A partir du 1er février, environ 175.000 agents seront chargés de contrôler l'application de cette interdiction de fumer dans les lieux publics. Parmi eux, des ingénieurs du génie sanitaire, des inspecteurs de l'action sanitaire et sociale, des médecins inspecteurs de santé publique, des inspecteurs et contrôleurs du travail, des policiers et des gendarmes… Les contrôles seront effectués à l'occasion de visites d'inspection habituelles.

Et la prévention alors?

Le ministre de la Santé a toutefois précisé que l'accent serait d’abord mis sur la prévention. Ainsi, un baromètre mensuel mesurera à partir du mois de mars les effets sur la santé de l'interdiction de fumer, sur le modèle de ce qui est fait pour la sécurité routière.

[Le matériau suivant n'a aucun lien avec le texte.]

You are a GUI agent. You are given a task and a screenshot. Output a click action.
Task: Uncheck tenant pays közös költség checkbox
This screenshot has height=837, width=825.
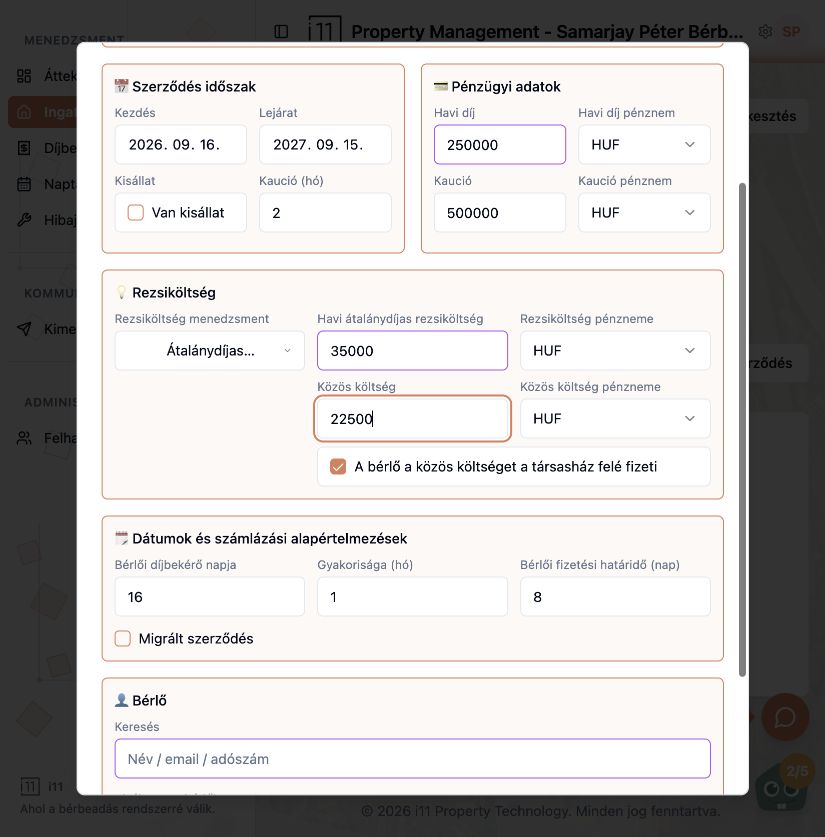coord(338,467)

Un dispositif de communication accompagnera la mise en place de l'interdiction, avec le lancement d’une campagne d'information nationale du 26 janvier au 15 février. Basée sur le principe du avant-après, elle sera déclinée sur l'ensemble des supports médiatiques. Coût de l’opération: deux millions d’euros. Objectif: convaincre les Français des bienfaits du «désenfumage».

Enfin, le gouvernement a prévu des mesures d'accompagnement à l'arrêt du tabac, dans le souci «de ne pas stigmatiser les fumeurs, mais de les accompagner sur le plan thérapeutique et humain».